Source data

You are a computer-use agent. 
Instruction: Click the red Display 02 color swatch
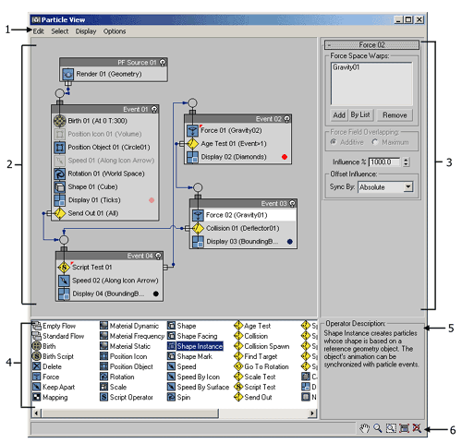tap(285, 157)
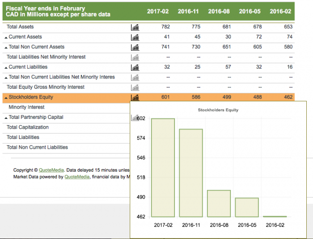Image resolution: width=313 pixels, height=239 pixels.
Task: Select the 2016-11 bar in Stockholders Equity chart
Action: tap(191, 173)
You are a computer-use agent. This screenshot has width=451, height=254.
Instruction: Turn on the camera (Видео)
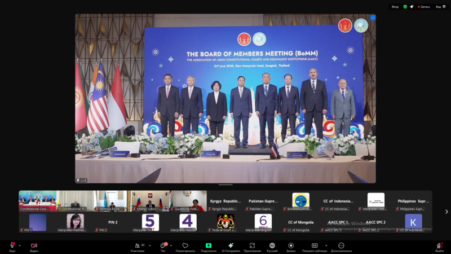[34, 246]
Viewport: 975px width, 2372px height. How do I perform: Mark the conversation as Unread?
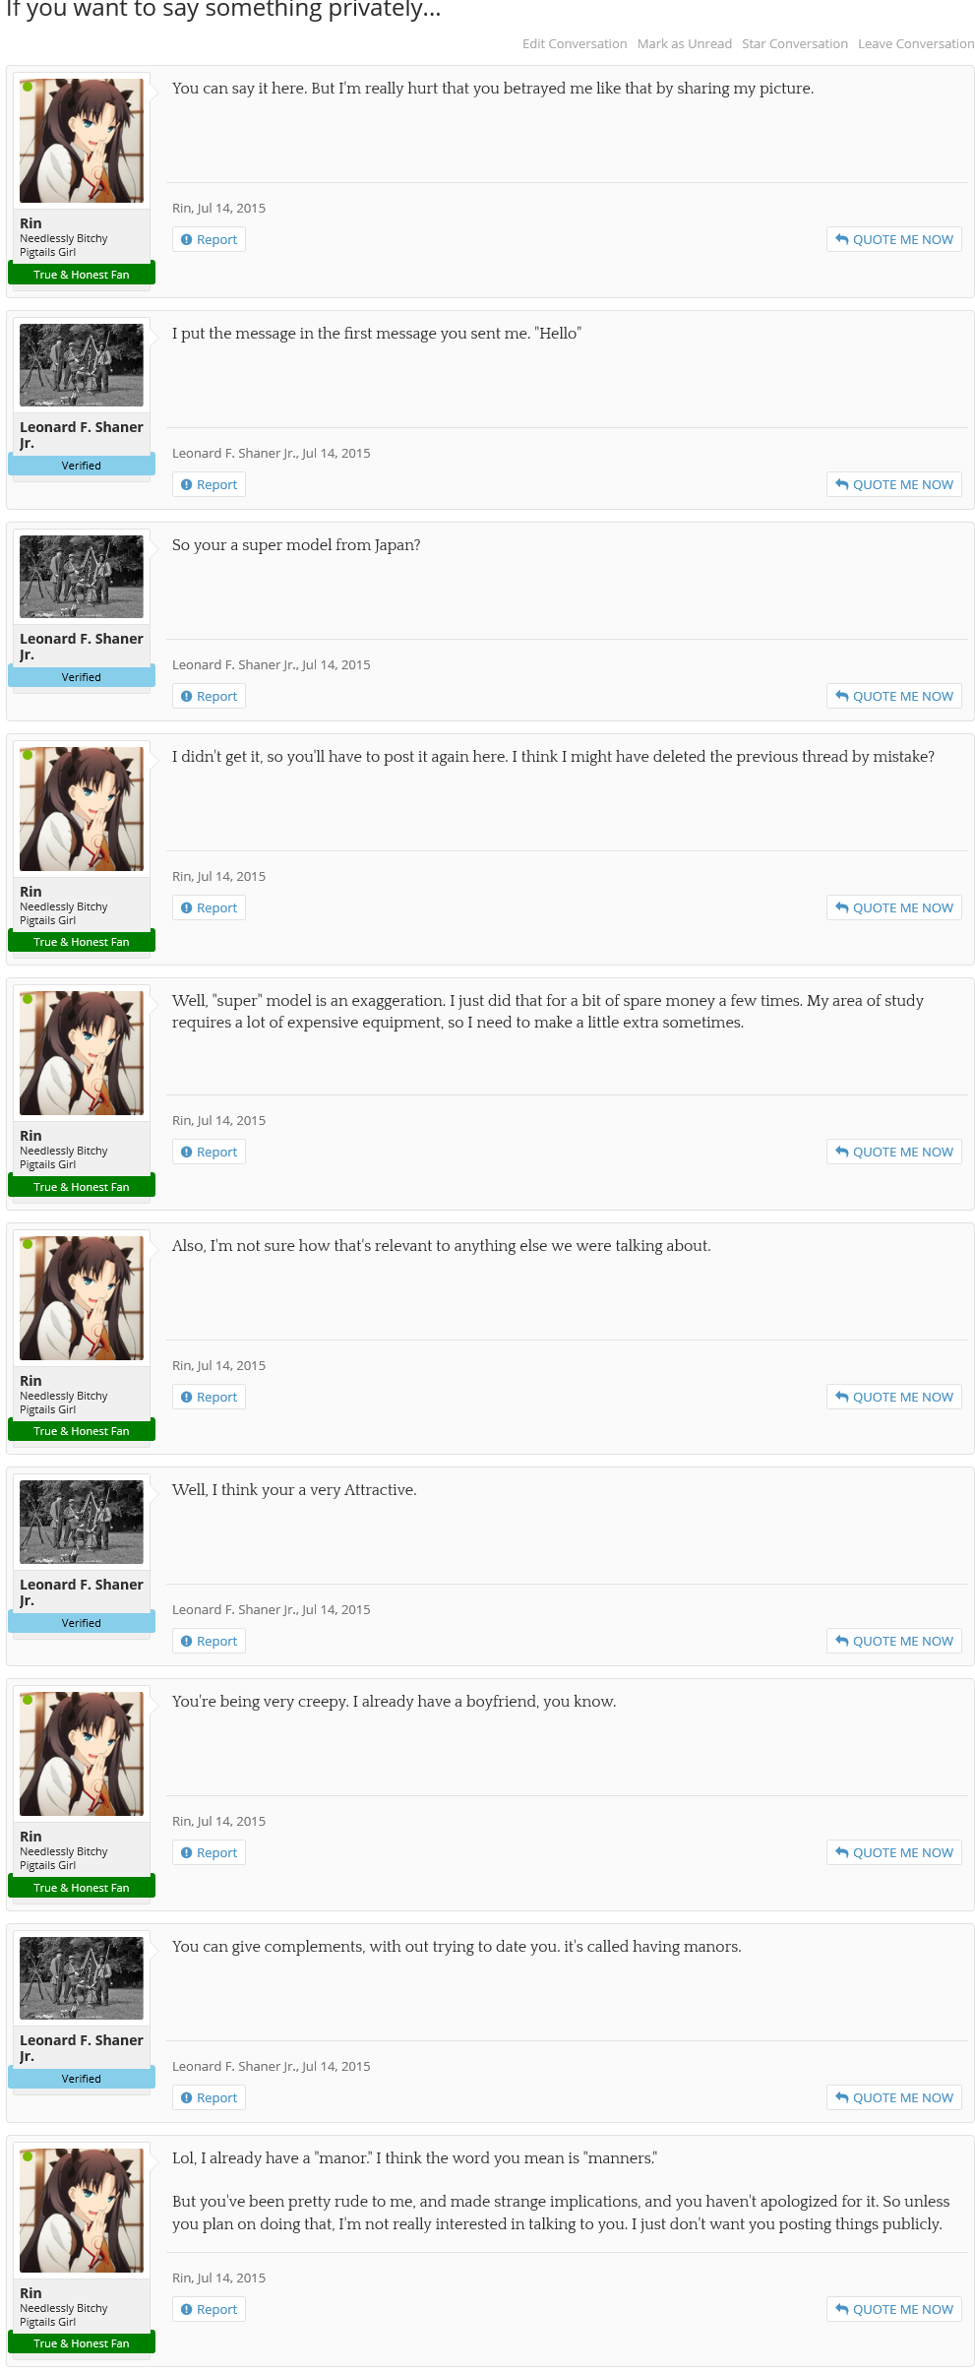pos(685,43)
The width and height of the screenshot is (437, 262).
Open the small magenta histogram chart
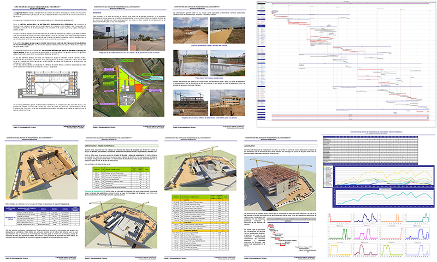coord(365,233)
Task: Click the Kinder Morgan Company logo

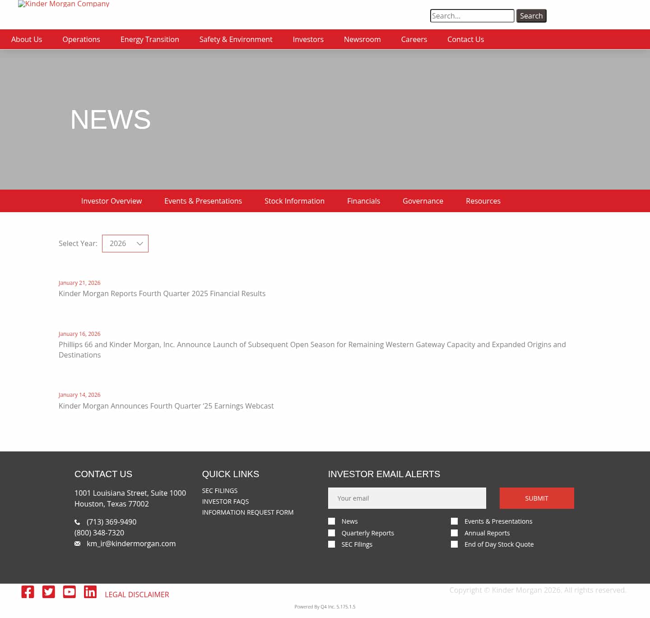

■ DIRECTIONS: Find the word "screenshot" in the entries above. Copy every line that has it.

■ PROBLEM SOLUTION:
You are a computer-use agent. This screenshot has width=451, height=254.
The width and height of the screenshot is (437, 262).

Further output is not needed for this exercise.